**** Source data

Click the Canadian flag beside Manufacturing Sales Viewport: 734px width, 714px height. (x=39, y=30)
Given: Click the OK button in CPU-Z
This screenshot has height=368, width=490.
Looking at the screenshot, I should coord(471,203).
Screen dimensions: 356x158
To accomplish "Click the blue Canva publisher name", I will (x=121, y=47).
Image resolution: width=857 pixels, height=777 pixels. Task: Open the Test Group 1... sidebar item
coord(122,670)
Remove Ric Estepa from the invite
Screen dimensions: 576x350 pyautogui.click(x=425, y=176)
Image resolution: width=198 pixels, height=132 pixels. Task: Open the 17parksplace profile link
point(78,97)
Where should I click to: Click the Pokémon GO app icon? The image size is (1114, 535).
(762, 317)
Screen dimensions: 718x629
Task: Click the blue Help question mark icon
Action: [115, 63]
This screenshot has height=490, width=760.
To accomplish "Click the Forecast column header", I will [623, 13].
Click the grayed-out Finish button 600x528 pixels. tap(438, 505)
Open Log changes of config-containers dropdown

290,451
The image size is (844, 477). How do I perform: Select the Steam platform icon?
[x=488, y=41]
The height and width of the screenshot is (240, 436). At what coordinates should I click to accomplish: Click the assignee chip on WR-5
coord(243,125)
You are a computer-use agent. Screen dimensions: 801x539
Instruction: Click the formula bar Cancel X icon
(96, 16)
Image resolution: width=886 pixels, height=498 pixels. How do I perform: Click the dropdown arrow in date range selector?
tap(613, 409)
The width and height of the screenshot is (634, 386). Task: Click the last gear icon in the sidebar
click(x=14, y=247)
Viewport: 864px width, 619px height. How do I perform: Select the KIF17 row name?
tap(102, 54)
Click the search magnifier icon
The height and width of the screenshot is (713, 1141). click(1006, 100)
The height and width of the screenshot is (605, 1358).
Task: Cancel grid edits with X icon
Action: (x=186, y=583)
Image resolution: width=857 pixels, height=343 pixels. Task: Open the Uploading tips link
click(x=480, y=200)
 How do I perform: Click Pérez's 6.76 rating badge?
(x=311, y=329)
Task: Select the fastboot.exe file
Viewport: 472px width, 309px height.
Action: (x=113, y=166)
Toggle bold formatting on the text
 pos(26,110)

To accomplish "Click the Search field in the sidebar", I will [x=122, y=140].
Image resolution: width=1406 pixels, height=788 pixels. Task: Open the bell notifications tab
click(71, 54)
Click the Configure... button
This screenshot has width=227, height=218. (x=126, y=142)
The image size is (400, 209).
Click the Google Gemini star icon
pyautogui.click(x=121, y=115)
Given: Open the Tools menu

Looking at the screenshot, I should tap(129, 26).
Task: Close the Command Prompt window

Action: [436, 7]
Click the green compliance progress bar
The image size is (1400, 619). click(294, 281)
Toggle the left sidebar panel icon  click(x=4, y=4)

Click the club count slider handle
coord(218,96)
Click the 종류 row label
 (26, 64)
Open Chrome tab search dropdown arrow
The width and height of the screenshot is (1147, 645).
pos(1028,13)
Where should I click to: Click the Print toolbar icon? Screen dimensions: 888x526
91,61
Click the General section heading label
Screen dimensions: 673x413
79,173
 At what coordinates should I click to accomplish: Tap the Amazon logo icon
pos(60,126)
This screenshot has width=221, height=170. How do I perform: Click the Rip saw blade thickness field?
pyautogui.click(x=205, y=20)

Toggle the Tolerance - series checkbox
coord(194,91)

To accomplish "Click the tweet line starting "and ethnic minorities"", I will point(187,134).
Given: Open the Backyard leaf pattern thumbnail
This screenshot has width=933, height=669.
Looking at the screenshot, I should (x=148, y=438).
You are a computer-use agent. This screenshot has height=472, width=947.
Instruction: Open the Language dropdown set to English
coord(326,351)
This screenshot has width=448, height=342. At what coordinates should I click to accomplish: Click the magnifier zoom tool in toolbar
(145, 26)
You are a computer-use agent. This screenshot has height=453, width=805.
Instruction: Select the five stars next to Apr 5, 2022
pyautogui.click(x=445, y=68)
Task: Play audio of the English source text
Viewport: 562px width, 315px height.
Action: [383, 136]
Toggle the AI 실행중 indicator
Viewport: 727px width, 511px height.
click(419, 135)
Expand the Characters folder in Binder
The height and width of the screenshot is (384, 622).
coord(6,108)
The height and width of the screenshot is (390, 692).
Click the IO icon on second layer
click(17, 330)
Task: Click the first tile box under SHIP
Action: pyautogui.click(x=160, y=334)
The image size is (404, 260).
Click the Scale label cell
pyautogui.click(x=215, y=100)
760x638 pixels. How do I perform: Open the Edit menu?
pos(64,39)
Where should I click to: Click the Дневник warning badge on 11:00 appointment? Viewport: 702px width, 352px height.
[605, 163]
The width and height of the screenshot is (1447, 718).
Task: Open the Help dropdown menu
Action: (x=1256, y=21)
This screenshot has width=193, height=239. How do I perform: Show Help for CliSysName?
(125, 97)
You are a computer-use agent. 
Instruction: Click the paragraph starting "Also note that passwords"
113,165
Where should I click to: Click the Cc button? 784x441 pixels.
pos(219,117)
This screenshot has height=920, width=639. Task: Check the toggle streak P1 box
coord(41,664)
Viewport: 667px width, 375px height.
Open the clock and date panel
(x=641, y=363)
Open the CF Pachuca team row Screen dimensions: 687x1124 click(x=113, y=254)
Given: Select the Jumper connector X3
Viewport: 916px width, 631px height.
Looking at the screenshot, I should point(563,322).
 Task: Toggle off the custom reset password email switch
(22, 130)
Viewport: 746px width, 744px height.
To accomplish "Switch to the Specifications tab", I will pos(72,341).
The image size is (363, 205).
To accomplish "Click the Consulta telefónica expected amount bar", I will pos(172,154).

********

_What the task requires_
Only the lines above from the one with "This screenshot has width=933, height=669." up to and including the one with "has height=453, width=805." should be repeated, exactly as written.

_Your solution_
This screenshot has width=933, height=669.
Looking at the screenshot, I should (x=148, y=438).
You are a computer-use agent. This screenshot has height=472, width=947.
Instruction: Open the Language dropdown set to English
coord(326,351)
This screenshot has width=448, height=342. At what coordinates should I click to accomplish: Click the magnifier zoom tool in toolbar
(145, 26)
You are a computer-use agent. This screenshot has height=453, width=805.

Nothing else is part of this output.